Running out of steam

 My goal this winter was to try to get to 10 mph on the treadmill, with a goal of breaking 19:00 in a 5k race. It looks as if that will probably not happen, at least this year. After about 5 months on the treadmill, I could not take it anymore and started running outside again. That is fine as it goes, but it is harder to work on speed outside. I maxed out at 9.7 mph on the treadmill this year, and I’m still hoping to break a 19:30 5k time – I’ll have to see how it goes.

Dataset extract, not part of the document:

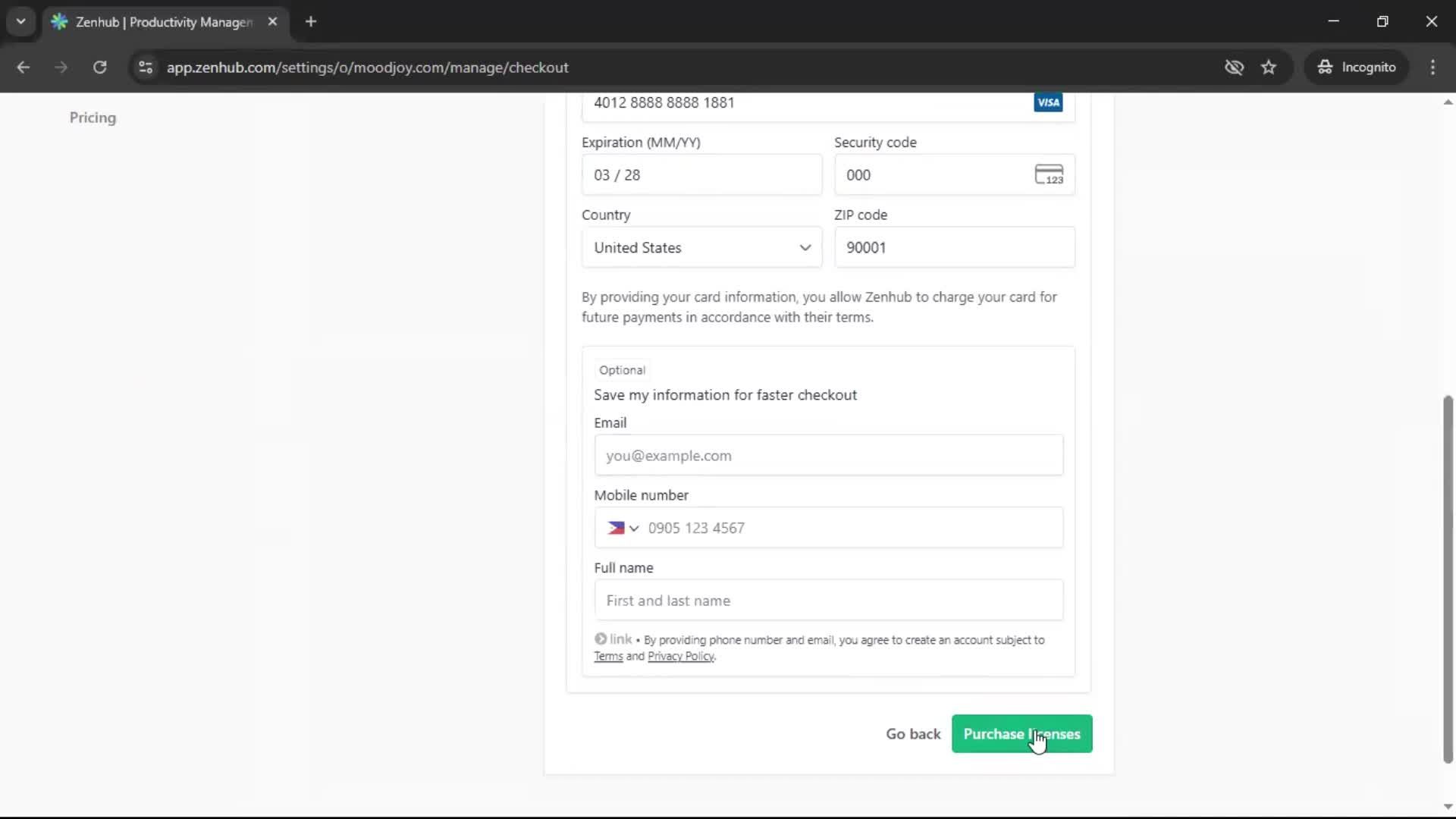This screenshot has width=1456, height=819.
Task: Click the Stripe Link logo icon
Action: point(600,639)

First, I have to get back in shape! Because of spring break, and then being sick, and then being busy, I had not run for three weeks until this morning. I went at a fairly easy pace, and ran about 4.3-4.4 miles today. I did okay, but it always amazes me that months of training can go away for short periods of time. My lungs hurt for much of the run, and my legs were quite tired at the end. I’m sure I’ll be okay again within a week or two of running, but I’m not sure the 19:00 5k is going to happen this year. Maybe next year!

Ebenezer

Tonight I went to Ombudsman’s last class in his twenty-week-long course on the book of Isaiah. We started last fall, and took some time off for December, but we met twenty times (as a class – I think I made seventeen of the classes). Craig is working on his Master’s degree in Biblical Studies, and he spent an entire class just on Isaiah, so he did a great job of teaching the book. Some of the things I took away and want to remember:

– God offers his rest if we trust in him. Frantic activity on our part does not offer rest.
– Prophecy happens in a cycle of patterns, so that a prophecy can be “fulfilled” more than once.
– Isaiah tells us who God is and what he wants, over and over.
– God has always been looking for servants who want (God’s) justice and righteousness. This is heavily concerned with the treatment of the poor and powerless.
– Judah only escaped (with delayed) punishment with Israel because of Emmanuel – “God with us”; only because God chose to extend grace to Judah (not because they earned better treatment).
– God offers salvation – not the world (consider Hezekiah finally trusting in God instead of Egypt and God then turning the Assyrian army away).
– Although God calls his servants to strive for justice and righteousness, in the end God must establish these things himself. That is the basis for the promises that Isaiah makes – God himself will do them.
– God will make things right, but in his own timing, not ours.

What a great class. Props to Ombudsman for a lot of work and dedication (in addition to a full-time job, growing family, grad school, and various ministries).